Monday 21 May 2012

Why the Project Manager is a Time Traveller

In the popular Science-Fiction film, “Back to the Future”, a mad scientist makes possible time travel. Marty, the film’s hero, can travel to the future. In real life, we can’t travel to the future, but we often need to imagine the future.
The project manager (and programme or portfolio manager) is a change agent, who will change or innovate, to build a different future. The project manager’s job is to imagine a new future and how to get there. We travel to the future in our imagination.
So the Project Manager imagines the future, and converts it into a plan. A good project manager will spend a lot of time planning, which is almost “living in the future”
  • planning the journey to the future (how to get there)
  • planning the destination (what the future will be like)
The experienced Project Manager is constantly thinking weeks ahead … imagining what will happen next week, next month, next year. That’s a key characteristic of a good Project Manager.

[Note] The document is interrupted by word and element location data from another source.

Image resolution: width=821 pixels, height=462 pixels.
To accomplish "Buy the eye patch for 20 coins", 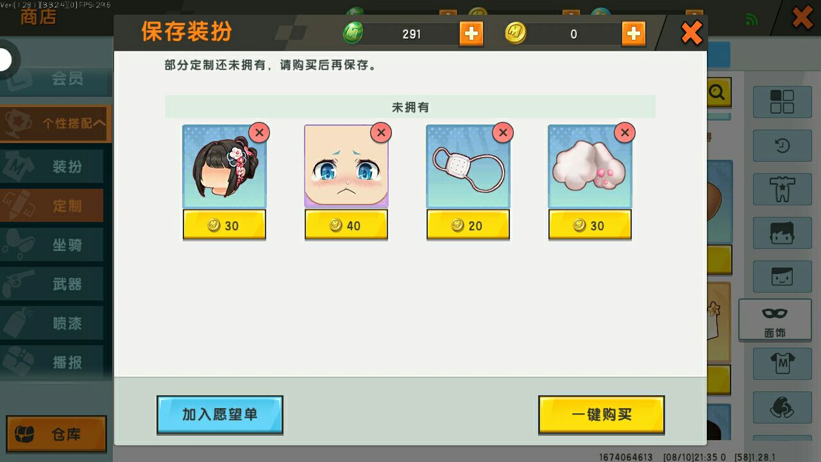I will pos(468,225).
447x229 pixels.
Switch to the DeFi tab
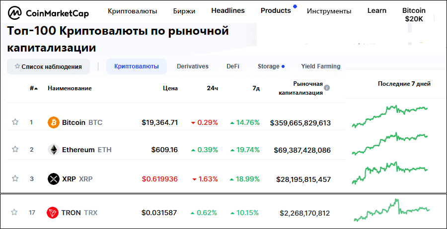click(233, 66)
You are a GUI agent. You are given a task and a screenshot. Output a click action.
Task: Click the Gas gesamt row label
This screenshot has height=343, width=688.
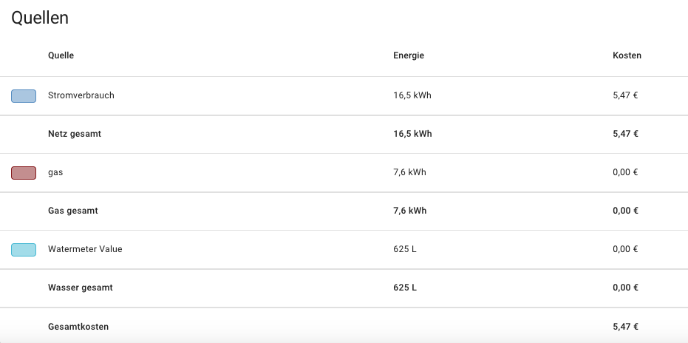coord(73,211)
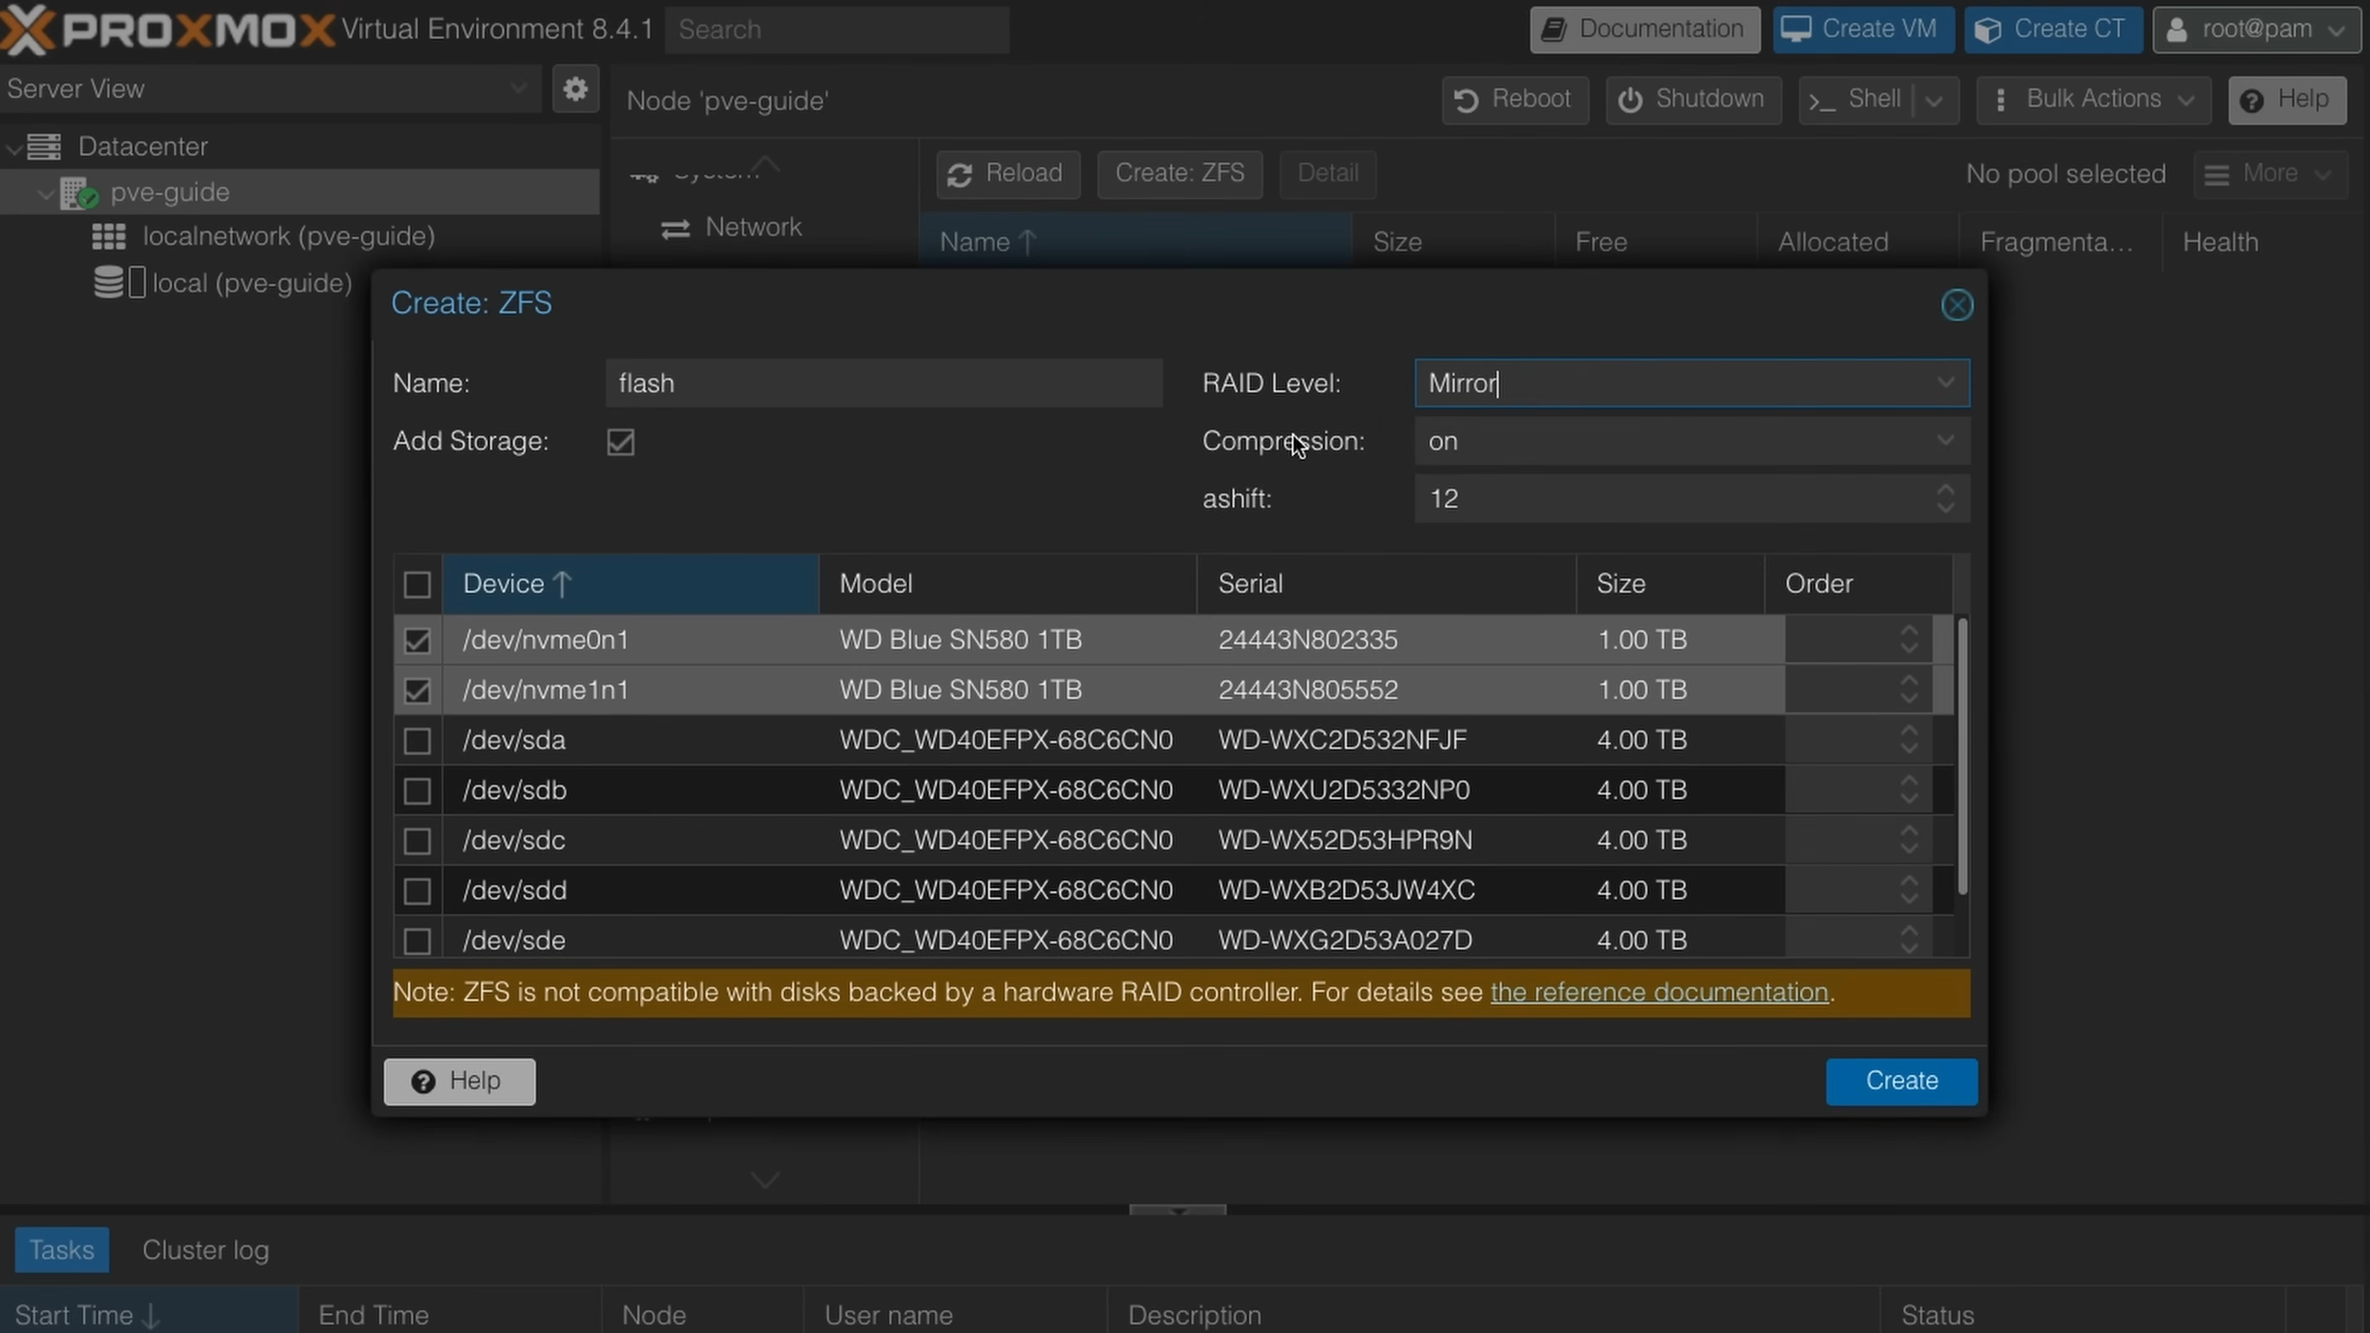Click the Create CT icon

2053,29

Planning can be a major, time-consuming activity for the Project Manager. If done wrongly, the Project Manager can waste much time on planning, as one plan gets replaced by the next and then the next...
To plan effectively and avoid wasted time, methods like Prince2 (for Project Management) and MSP (for Programme Management) can help enormously.
Three key strengths of the Prince2 approach to planning are:
  1. Prince2 starts the planning process with Product Based Planning. You start with the “What” (your deliverables, which give a picture of the future) before the “When” or the “Who” (which tell you about the journey). Product Based Planning generates more robust plans, which are easier to understand and maintain.
  2. Prince2 has three levels of plan - project plan, stage plan, team plan. This reduces complexity, and aligns planning to the team structure.
  3. Prince2 uses just-in-time planning - as the next stage approaches, the stage plan is created. This avoids the need for a hard-to-build and hard-to-maintain mega-plan for the entire project.
MSP has a similar approach :
  • MSP separates the picture of the destination (the Blueprint) from the journey (the Programme Plan)
  • MSP has several types of plan - programme plan, project plan, transition plan… This is aligned to the programme organisation, and avoids building one hard-to-handle mega-plan
Planning is important. As project teams move to “light” forms of Agile, some fall into a trap. Essentially, they move to “discovery mode” and stop planning. The daily stand-up meeting can’t replace a plan, it’s too focussed on the present, not the future. Planning is not optional. As the old saying goes “If you fail to plan, you plan to fail”.
So make sure you are a time traveller. Spend time in the future, and build your plan. Then use it. As the other saying goes “Plan your work, then work your plan”.